Vertaal de volgende zin uit de Kamervragen over het opnemen van politieverhoren hieronder in het Engels: "Waarom worden niet veel meer verhoren verplicht opgenomen?"

------ Geselecteerde passage

Vragen van het lid Van Raak (SP) aan de ministers van Binnenlandse Zaken en Koninkrijksrelaties en Justitie over het opnemen van politieverhoren (ingezonden 3 augustus 2010).

Vraag 1

Op welke wijze wordt in de gaten gehouden of de per 1 september 2010 in werking tredende «Aanwijzing auditief en audiovisueel registreren van verhoren van aangevers, getuigen en verdachten»1 goed werkt, en of de politiemensen en andere betrokkenen die daar in de praktijk mee moeten werken daar tevreden over zijn?

Vraag 2

Wordt geregistreerd hoeveel verhoren er auditief en audiovisueel worden opgenomen waarbij dat een verplichting was, zoals verhoren van minderjarigen onder de 16 en verhoren bij misdrijven waarop een strafbedreiging van meer dan 12 jaar staat? Wordt ook geregistreerd hoeveel verhoren er worden opgenomen waarbij dat facultatief was, bijvoorbeeld wanneer de persoon van de betrokkene of de aard van de zaak daar reden toe gaf?

Vraag 3

Bent u bekend met de signalen uit de praktijk dat naar verwachting niet vaak facultatief zal worden overgegaan tot het opnemen van verhoren, omdat het heel veel werk is die verhoren uit te werken?

Vraag 4

Is het waar dat het vaak verplicht is die verhoren alsnog letterlijk uit te werken, bijvoorbeeld wanneer de advocaat daar om vraagt? Hoe vaak gebeurt dat in de praktijk? Ziet u mogelijkheden deze werklast voor de politie te beperken, met behoud van een zorgvuldig strafproces en de rechten van de verdediging?

Vraag 5

Wat is de reden geweest om het aantal verhoren dat verplicht auditief of audiovisueel moet worden geregistreerd zo beperkt te houden? Hebben deze beperkingen te maken met een tekort aan personeel bij de politie en de bezuinigingen op de politie?

Vraag 6

Waarom worden niet veel meer verhoren verplicht opgenomen? Wat is daar op tegen? Bent u bereid de mogelijkheden te bezien meer verhoren verplicht te laten registreren?


XNoot
1

Staatscourant 2010, nr. 11885, 28 juli 2010.

------------
------ Gegeven informatie

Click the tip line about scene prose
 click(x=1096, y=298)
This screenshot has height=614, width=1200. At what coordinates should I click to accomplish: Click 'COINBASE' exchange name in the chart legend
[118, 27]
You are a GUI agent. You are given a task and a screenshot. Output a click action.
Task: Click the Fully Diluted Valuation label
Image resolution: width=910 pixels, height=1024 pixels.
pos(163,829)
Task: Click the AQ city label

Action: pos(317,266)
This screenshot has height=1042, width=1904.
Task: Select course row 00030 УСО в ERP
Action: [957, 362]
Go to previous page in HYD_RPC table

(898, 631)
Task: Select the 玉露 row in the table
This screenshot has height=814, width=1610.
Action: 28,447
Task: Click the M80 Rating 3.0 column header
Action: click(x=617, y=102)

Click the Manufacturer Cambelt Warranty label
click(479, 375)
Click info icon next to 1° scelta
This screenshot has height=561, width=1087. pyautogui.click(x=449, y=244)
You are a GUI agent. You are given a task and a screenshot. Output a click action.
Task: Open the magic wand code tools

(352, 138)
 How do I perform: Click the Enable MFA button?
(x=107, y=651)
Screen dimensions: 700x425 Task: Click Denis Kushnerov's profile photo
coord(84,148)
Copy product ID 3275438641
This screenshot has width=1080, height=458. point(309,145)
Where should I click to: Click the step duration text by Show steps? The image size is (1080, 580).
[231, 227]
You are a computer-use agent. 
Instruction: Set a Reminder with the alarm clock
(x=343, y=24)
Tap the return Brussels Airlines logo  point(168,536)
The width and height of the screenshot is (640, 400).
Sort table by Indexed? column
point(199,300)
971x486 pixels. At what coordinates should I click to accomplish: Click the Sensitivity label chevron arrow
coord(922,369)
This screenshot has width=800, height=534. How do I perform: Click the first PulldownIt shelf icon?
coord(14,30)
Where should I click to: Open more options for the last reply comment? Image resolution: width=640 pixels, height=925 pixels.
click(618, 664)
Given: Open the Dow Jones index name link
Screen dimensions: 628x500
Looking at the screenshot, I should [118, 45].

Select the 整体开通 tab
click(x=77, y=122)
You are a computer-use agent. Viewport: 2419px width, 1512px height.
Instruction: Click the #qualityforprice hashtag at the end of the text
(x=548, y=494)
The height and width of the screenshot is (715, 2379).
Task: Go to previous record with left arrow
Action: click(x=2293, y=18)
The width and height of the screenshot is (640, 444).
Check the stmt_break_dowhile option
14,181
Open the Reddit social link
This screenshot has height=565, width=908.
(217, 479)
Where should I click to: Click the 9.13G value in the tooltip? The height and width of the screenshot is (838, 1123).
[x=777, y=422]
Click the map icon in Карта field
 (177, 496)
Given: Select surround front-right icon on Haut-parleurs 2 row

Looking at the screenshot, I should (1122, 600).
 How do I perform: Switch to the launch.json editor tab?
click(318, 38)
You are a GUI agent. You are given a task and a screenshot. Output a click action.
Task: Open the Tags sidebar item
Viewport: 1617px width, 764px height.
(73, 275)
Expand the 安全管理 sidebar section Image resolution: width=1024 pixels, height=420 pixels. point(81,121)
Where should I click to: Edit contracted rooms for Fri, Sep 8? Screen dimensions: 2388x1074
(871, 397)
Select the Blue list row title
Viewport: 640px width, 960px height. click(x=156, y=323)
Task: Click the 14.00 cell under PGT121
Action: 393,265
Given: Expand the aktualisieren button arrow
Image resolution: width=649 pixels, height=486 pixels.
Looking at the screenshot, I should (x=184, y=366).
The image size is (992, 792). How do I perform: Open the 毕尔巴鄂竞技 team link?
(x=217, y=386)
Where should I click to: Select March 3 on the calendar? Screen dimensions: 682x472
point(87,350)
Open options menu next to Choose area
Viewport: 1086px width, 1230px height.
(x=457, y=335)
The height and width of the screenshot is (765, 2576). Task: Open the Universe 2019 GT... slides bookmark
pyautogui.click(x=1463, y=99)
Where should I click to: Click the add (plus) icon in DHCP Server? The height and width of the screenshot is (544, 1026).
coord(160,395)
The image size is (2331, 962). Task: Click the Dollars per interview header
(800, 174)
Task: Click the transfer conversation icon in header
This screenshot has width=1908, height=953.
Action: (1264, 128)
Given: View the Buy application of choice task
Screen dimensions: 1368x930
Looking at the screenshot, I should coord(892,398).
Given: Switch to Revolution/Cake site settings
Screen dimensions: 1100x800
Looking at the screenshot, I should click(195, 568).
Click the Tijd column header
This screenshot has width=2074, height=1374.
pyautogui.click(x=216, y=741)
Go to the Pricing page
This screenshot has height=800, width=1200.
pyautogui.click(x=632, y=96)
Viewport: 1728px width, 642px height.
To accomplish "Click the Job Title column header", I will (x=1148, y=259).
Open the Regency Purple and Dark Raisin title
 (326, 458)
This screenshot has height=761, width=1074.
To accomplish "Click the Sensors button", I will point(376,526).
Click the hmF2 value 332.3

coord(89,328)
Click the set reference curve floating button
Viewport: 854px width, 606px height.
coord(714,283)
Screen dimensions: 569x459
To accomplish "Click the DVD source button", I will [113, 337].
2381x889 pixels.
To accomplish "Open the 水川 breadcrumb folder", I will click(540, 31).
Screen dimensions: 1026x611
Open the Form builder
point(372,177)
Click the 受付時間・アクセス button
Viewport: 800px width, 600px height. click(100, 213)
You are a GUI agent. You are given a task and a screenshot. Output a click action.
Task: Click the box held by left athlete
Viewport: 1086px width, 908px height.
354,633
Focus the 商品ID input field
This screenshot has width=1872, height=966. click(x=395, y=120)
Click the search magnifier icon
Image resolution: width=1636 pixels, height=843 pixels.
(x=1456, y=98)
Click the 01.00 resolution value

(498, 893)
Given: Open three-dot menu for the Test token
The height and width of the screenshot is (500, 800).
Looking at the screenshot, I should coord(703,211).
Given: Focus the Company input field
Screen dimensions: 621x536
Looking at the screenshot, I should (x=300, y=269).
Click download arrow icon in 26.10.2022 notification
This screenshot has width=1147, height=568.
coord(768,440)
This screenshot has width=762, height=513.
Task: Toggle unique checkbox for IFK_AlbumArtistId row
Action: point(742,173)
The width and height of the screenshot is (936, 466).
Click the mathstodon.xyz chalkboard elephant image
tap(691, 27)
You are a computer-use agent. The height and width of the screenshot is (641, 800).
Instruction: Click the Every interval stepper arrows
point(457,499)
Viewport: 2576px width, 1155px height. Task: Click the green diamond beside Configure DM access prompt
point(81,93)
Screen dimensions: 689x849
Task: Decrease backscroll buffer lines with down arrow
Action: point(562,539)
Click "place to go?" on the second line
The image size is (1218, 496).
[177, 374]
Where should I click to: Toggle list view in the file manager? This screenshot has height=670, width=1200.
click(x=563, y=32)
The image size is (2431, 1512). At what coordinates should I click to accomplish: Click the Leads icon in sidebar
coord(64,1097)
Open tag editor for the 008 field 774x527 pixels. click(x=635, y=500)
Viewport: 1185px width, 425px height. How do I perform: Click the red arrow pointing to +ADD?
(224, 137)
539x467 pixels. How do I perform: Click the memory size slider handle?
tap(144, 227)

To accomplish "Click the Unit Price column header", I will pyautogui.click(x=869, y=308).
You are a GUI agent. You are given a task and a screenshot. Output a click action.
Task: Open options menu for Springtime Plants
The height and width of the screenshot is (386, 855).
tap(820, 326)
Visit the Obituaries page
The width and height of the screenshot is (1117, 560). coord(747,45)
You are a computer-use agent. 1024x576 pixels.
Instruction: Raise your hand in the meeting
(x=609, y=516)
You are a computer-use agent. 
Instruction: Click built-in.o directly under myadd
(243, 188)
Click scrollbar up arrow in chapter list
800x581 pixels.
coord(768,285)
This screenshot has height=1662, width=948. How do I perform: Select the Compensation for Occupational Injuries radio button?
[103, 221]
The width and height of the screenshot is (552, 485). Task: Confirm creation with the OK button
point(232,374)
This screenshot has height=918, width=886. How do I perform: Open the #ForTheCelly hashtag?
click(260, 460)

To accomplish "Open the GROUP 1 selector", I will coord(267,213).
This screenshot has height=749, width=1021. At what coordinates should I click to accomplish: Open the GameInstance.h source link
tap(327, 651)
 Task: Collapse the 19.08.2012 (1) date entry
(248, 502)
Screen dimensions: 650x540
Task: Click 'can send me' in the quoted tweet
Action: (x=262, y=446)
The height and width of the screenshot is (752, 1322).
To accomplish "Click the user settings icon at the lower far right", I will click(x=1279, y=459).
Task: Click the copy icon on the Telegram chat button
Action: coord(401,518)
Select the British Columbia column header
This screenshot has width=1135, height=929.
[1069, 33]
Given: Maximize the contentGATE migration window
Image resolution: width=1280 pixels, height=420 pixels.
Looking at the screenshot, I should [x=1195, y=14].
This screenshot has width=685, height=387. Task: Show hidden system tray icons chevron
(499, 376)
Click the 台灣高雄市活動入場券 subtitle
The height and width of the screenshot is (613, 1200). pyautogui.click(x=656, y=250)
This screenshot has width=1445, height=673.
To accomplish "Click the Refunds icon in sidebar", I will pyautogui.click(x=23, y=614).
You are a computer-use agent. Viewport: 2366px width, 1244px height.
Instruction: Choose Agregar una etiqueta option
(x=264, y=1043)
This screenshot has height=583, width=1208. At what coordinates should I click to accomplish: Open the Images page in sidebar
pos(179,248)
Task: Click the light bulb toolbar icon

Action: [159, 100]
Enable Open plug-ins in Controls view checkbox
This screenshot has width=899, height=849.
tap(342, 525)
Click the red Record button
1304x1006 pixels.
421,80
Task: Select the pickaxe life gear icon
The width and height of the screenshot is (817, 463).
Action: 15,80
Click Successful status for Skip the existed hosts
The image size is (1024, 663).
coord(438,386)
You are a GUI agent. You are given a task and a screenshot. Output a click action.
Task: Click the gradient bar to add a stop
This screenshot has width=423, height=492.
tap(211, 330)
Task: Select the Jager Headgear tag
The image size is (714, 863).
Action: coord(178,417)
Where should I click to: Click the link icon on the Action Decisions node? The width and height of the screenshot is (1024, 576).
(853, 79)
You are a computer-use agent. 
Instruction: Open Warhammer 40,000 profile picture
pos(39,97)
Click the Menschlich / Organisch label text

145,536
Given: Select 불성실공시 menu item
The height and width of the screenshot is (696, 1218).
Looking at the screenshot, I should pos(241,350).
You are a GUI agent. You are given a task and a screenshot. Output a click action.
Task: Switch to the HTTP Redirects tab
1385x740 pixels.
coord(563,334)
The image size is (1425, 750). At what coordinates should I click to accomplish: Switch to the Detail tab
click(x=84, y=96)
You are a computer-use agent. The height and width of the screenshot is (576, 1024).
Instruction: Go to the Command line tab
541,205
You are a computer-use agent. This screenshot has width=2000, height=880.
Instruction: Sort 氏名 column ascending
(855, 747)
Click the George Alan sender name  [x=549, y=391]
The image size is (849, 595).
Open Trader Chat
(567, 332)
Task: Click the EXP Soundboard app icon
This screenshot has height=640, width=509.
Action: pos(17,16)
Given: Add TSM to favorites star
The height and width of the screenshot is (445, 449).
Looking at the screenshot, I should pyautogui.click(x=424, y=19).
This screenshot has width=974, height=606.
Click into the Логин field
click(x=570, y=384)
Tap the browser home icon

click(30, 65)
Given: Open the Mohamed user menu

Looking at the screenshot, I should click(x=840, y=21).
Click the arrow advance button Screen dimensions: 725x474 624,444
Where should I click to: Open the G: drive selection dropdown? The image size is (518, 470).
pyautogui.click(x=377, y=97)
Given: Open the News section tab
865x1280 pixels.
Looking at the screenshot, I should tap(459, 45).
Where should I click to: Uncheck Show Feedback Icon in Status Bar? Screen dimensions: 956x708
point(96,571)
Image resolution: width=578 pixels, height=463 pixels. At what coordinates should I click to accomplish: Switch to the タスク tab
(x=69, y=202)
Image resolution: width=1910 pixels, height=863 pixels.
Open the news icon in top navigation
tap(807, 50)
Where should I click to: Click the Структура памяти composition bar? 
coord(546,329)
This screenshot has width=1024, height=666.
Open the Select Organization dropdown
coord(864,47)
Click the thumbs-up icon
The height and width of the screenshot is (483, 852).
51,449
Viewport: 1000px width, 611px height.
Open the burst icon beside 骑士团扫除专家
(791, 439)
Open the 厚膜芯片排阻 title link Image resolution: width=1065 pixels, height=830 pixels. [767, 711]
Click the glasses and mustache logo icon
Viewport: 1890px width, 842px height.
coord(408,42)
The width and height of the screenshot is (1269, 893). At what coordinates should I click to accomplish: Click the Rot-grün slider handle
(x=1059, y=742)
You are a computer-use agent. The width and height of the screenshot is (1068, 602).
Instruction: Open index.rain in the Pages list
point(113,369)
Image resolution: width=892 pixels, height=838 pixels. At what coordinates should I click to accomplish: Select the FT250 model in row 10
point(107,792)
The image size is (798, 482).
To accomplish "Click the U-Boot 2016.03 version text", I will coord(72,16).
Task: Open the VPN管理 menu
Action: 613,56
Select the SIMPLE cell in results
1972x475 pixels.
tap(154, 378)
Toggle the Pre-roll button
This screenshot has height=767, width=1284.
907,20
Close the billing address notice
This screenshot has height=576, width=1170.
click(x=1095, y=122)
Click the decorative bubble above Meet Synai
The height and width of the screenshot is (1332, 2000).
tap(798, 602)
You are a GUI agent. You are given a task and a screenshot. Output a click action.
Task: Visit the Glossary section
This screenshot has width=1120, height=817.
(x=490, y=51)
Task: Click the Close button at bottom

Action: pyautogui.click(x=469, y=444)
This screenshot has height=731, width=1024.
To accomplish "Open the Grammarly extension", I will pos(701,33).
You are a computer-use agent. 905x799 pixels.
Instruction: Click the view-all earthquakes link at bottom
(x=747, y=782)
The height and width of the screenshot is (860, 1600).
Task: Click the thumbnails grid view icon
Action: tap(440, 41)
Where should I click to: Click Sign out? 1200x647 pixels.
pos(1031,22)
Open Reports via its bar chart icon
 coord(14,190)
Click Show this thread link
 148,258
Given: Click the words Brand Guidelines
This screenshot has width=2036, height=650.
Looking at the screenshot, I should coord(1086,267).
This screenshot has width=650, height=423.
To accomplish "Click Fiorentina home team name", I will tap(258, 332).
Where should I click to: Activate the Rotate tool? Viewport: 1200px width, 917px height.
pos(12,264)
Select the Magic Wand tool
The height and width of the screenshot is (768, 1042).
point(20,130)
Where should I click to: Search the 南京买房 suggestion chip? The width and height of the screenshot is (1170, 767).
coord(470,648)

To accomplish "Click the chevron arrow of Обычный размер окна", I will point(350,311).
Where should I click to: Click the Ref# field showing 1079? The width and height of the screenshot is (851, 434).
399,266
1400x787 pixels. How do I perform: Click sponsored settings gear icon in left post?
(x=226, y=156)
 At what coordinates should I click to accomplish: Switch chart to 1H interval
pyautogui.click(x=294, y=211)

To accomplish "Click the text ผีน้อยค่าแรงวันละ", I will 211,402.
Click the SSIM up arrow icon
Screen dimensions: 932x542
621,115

------------

▶ [Antwoordruimte]:
Why is it not mandatory to record many more interviews?